Now imagine a Star Trek Future. In the TV show’s first year or so we were never on Earth. But what we knew about the Starship Enterprise’s crew was that on their home world there was no money, no poverty, and no war. They were clearly using their resources to invent and do fabulous things, like mounting starships to explore the galaxy. What we’re considering is whether that kind of Gene Roddenberry vision of an amazing and positive Homo sapiens future is completely out of the question?

Although we’ll be exploring the potential for a positive future, what is presented here is presented against the backdrop of the belief of many that it’s entirely possible onrushing violent movements like ISIS, or a mistaken triggering of a nuclear war, or some totally unpredictable event like a global pandemic could plunge us into a new “dark age” or “Mad Max” future of perpetual war. We are arguably in a race against time and possible misfortune. To stop what we don’t want and build what we do, realism, not wishful thinking, is required. So we’ll be seeking enlightenment and examining positive potential, with the understanding that nothing is guaranteed.

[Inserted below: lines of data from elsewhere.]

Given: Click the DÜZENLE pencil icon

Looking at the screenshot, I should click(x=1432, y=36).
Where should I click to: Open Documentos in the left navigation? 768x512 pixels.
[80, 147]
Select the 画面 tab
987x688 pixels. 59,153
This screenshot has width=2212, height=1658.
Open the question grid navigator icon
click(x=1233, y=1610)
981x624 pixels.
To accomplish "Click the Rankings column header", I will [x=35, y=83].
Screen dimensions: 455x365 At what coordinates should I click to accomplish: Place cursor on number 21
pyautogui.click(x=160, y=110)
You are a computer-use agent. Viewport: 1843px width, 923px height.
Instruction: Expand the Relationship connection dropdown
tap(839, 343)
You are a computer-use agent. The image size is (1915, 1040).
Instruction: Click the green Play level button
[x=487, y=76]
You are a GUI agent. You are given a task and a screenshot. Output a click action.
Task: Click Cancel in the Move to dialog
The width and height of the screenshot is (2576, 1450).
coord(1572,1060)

Six kinds of evidence are presented to support the view that we can end war:

  • First we tackle immediately the idea that war is “part of human nature,” a genetically determined, inescapable trait. Something we could only eliminate, for example, if we performed generations of selective breeding for less violent males. To put that idea to rest we look first at cultures that tell us about our deep evolutionary past, namely those of nomadic foragers…often referred to as hunter-gatherers.
  • Then we look at internally peaceful, more complex state-level cultures, ancient and modern.
  • We then review six key historical shifts that set us up to end war.
  • We consider the existence of and facilitating conditions for peace systems.
  • Some examples of rapid cultural change serve to counteract the notion that ending war would take hundreds of years.
  • Finally, we’ll look at a few of an impressive number of recent historical changes that are already moving us in the direction of a global peace system.

So we begin with the nomadic foragers to tackle the issue of genetic inevitability. This is because these people are our best window into our deep human past; they reflect how Homo sapiens likely lived for hundreds of thousands of years of behavioral evolution, before we started living in settlements or villages. These were the eons during which we evolved to be what we are today.